RabbitMQ Plugin

Description

The rabbitmq plugin exposes metrics describing the channels, the queues, the messages, the connections, the consumers, the exchanges and the activities related to the users on the monitored RabbitMQ node. There are four main groups.

  • Overview metrics denotes the total number of objects that are currently active + the total number objects that were created the since the last time, the metric was read + total number of active objects from the other RabbitMQ nodes in a cluster. By objects, we mean the AMQP connections, channels, consumers, queues and exchanges.
  • Simple metrics that are cumulative metrics. They will be continuously increasing i.e. cumulative. If the plugin is restarted, all the metric values will be reset.
  • Message rate metrics denotes the total number of messages handled by the RabbitMQ node per second. Some of the message types are publish, confirm, redeliver etc.
  • Statistic metrics that characterise the current status of the RabbitMQ node from different point of views. The values are total sums derived by counting all instances of a certain Rabbit object, for instance, the ‘Queue messages’ metric shows the total count of messages in all queues. These metrics are cumulative.

Supported versions.

Official stable Rabbit releases newer than 2.3.0 are supported.

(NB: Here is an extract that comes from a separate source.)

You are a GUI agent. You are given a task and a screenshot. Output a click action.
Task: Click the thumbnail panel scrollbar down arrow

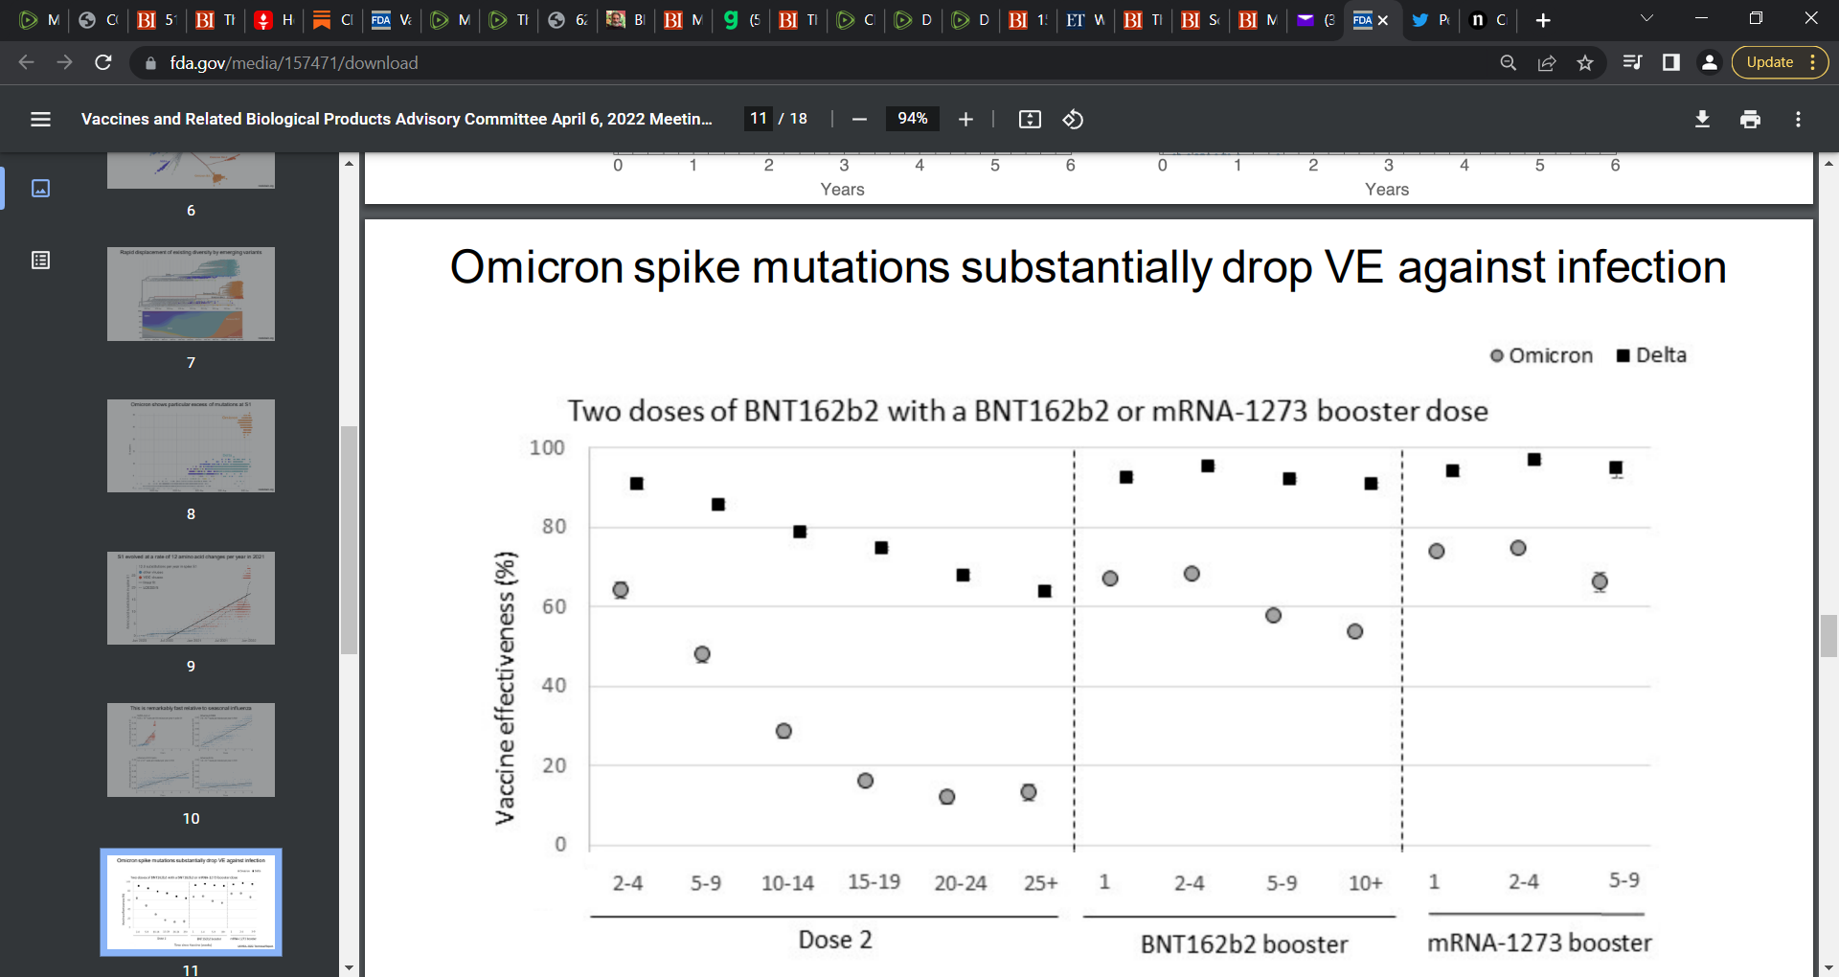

Applications it depends on

rabbit

Modules

  • wombat_plugin_rabbitmq
  • wombat_plugin_rabbitmq_handler
  • wombat_plugin_rabbitmq_metrics

Configuration options

  • priority: the priority of the RabbitMQ process. The following values can be used: low, normal, high, max. Default value: low.

  • msgq_check_period: The plugin implements an overload protection against dealing with too many notifications arriving from the rabbit_event handler. This parameter specifies how frequently these overload conditions should be checked. Measured in milliseconds. Default value: 5000.

  • msgq_normal: If the message queue length of the plugin process goes down below this level, all rabbit events will be enabled. Default value: 500.

  • msgq_stats: If the message queue length of the plugin process reaches this limit, statistics events will be disabled. Default value: 2000

  • msgq_threshold: When message queue length reaches this level all kinds of rabbit events will be disabled. Default value: 5000.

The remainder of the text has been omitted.